Both parties have the right to terminate the Agreement at any time following the issuance of the first Convertible Security.

The Convertible Securities will (subject to the satisfaction of certain conditions) be convertible into ordinary shares of the Company (the “Shares”), in whole or in part, at the option of Bergen. The Company will make an announcement each time any Convertible Securities are converted in whole or in part and will specify in such announcement the relevant conversion price, which will be, at Bergen’s election: (a) 92.5% of the average of five daily volume-weighted average prices of the Shares on AIM during a specified period preceding the relevant conversion and (b) 0.14p.

Bergen has agreed to certain substantial, limitations on its ability to dispose of the Shares following a conversion of the Convertible Securities\. Further, Bergen has agreed not to, and to cause its affiliates not to, short-sell the Company’s shares.

Each of the Convertible Securities will have a term of 24 months following which any outstanding amount not converted into Shares must be repaid.

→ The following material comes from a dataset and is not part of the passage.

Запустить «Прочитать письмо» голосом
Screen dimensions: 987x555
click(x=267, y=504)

In connection with the Agreement:

(A) the Company has issued to Bergen 58,382,857 Shares by way of a commencement fee in relation to the overall funding; and

(B) the Company has agreed that it will issue 108 million warrants with an exercise period of 36 months from the date of issue (the “Warrants”) to Bergen entitling the holder of the Warrants to subscribe for one Share per Warrant at the exercise price equal to 0.14p.

The Convertible Securities will only be issued to the extent that the Company has corporate authority to do so.

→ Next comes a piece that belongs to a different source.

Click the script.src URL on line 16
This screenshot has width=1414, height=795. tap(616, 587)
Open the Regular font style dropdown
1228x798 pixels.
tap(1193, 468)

Application will be made to the London Stock Exchange for any Shares issued and allotted on exercise of the Warrants or conversion of the Convertible Securities to be admitted to trading on AIM.

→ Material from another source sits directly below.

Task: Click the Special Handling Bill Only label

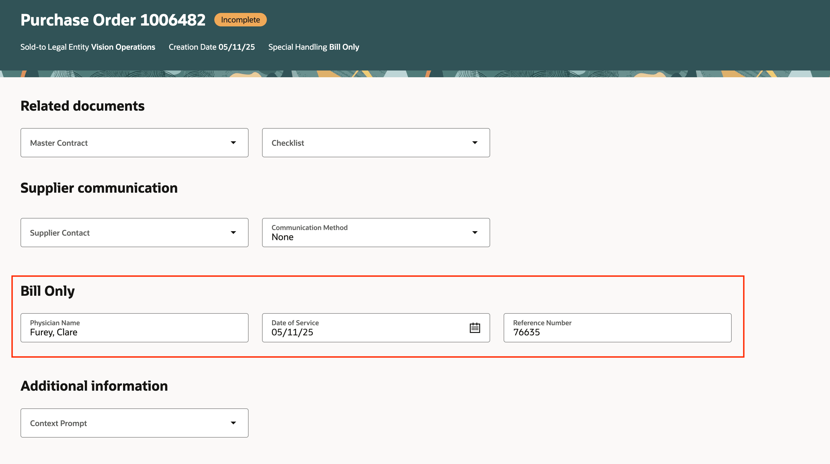Action: (x=314, y=47)
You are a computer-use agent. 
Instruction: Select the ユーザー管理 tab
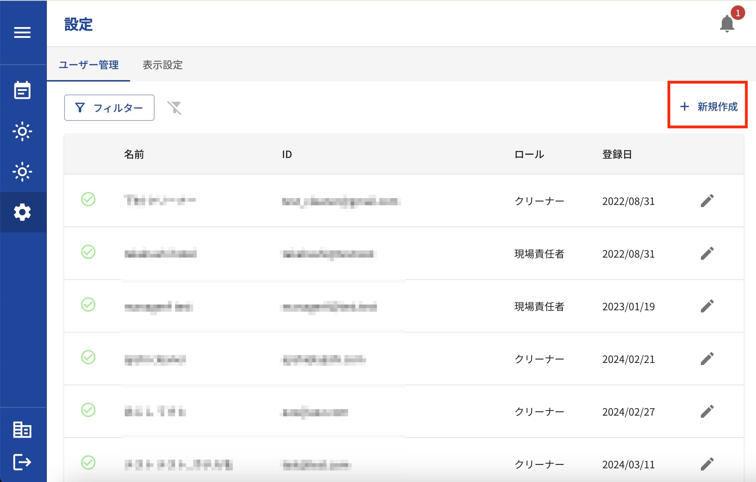coord(89,65)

The proceeds from the issue of the Shares and the Convertible Securities will be used by the Company for general working capital purposes.

Admission to AIM

The Company has applied for admission of 58,382,857 new Shares to trading on AIM. Dealings are expected to become effective on or about 22 October 2014 (‘Admission’). Following Admission, the Company will have 3,714,901,168 Shares in issue with each Share carrying the right to one vote. There are no Shares currently held in treasury. The total number of voting rights in the Company therefore will be 3,714,901,168 and this figure may be used by shareholders as the denominator for the calculations by which they determine if they are required to notify their interest in, or a change to their interest in, the Company under the Financial Conduct Authority’s Disclosure Rules and Transparency Rules.

Enquiries please contact:

Armadale Capital:  
Peter Marks, Chairman +61 3 9627 9954
Charles Zorab, Company Secretary +44 20 7233 1462
Nomad and broker: finnCap Limited:
Stuart Andrews +44 20 7220 0500
Christopher Raggett
Press relations: St Brides Media & Finance Ltd.:
Susie Geliher +44 20 7236 1177
Charlotte Heap

Notes

Armadale Capital Plc is focussed on investing in and developing a portfolio of investments, targeting the natural resources sector in Africa. The Company, led by a team with operational experience and a strong track record in Africa, has a strategy of identifying high growth potential businesses where it can take an active role in their advancement.

Armadale owns an 80% interest in the Mpokoto Gold Project in the Democratic Republic of Congo. Armadale are focused on proving up the resource potential of Mpokoto with a view to commencing commercial gold production.

Armadale also holds approximately a 30% interest in Mine Restoration Investments Ltd, a South African listed company, which has a waste coal processing operation in KwaZulu Natal.

In addition, Armadale has a small portfolio of listed investments which are focused on gold and copper production and exploration. The Directors continue to maintain an active acquisition strategy and will review investment opportunities that they believe have the potential to be accretive in terms of shareholder value.